Stored data »
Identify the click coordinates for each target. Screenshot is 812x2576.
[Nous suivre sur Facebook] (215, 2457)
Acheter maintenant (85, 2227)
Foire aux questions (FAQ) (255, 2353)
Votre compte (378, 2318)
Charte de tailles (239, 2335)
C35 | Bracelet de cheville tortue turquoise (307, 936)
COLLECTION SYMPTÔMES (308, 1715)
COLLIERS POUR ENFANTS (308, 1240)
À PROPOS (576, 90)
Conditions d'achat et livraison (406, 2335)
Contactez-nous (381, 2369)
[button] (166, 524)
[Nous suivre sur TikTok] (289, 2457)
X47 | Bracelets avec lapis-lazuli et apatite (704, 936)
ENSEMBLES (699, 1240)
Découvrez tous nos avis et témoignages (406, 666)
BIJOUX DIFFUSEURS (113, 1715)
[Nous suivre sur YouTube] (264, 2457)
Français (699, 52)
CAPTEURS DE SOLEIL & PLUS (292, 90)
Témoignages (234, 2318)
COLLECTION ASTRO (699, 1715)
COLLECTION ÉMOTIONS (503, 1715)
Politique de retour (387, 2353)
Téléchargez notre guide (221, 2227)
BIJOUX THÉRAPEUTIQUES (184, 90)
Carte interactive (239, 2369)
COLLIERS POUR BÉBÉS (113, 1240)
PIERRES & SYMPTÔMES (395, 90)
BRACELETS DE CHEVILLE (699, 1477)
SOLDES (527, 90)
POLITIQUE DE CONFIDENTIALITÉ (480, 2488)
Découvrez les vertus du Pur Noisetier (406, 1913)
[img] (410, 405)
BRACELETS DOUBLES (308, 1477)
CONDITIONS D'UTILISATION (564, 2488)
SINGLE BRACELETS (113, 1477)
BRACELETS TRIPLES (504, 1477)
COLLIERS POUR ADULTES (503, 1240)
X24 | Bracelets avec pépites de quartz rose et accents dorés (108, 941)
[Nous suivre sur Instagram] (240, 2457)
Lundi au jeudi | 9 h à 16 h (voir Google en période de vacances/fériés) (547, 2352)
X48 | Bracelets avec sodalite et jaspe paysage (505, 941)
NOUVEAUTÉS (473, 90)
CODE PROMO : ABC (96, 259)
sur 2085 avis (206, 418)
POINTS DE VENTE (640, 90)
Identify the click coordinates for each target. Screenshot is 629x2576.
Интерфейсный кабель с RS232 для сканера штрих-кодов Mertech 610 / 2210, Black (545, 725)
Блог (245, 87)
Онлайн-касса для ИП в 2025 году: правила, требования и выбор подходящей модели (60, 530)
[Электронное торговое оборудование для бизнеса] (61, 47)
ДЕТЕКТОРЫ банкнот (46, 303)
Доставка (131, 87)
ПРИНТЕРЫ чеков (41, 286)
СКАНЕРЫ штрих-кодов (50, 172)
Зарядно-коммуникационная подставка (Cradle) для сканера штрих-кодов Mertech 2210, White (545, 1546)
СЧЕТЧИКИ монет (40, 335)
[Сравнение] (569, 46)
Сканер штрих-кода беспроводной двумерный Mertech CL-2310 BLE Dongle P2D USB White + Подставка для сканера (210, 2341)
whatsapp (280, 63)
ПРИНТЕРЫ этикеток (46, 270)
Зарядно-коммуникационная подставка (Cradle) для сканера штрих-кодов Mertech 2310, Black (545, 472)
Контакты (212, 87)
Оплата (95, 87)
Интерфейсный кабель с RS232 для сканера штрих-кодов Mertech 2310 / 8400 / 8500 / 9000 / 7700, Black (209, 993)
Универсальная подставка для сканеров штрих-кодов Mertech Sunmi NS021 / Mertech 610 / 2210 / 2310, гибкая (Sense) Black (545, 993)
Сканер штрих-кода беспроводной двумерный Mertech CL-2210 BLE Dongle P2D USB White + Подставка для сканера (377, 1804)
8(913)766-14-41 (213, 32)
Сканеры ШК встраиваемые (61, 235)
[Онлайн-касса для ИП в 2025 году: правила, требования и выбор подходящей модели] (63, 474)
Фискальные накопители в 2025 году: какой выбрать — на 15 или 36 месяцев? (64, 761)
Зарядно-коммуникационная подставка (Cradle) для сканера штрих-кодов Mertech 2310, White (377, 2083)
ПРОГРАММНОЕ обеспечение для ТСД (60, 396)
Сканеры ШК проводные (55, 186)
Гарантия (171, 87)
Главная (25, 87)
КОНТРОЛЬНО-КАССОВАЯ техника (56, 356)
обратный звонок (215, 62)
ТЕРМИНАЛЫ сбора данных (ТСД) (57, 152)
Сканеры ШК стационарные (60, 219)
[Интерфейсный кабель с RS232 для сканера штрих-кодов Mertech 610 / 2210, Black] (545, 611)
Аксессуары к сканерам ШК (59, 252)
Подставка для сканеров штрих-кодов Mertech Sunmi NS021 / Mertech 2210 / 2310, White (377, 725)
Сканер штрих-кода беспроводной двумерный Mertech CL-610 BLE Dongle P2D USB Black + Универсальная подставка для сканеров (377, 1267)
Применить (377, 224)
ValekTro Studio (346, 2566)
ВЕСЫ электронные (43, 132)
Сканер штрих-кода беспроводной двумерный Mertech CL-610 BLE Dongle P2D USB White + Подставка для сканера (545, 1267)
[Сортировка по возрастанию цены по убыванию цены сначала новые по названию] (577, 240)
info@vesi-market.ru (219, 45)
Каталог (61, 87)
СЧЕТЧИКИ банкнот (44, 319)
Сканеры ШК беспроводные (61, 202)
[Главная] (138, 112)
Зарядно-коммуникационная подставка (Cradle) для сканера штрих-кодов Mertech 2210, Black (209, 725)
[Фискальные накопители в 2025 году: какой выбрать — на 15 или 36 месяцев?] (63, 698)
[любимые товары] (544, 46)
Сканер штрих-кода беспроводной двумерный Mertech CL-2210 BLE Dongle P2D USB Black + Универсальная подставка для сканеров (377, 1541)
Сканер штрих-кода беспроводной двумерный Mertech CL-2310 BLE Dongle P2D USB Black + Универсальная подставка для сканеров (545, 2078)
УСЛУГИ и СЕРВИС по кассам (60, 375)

PROBLEM TO SOLVE » Look for the line that contains "сканеров (377, 1541)" in the entries above. Set it down, along with all later lines, exactly as written.

SOLUTION TO THE EXERCISE »
Сканер штрих-кода беспроводной двумерный Mertech CL-2210 BLE Dongle P2D USB Black + Универсальная подставка для сканеров (377, 1541)
Сканер штрих-кода беспроводной двумерный Mertech CL-2310 BLE Dongle P2D USB Black + Универсальная подставка для сканеров (545, 2078)
УСЛУГИ и СЕРВИС по кассам (60, 375)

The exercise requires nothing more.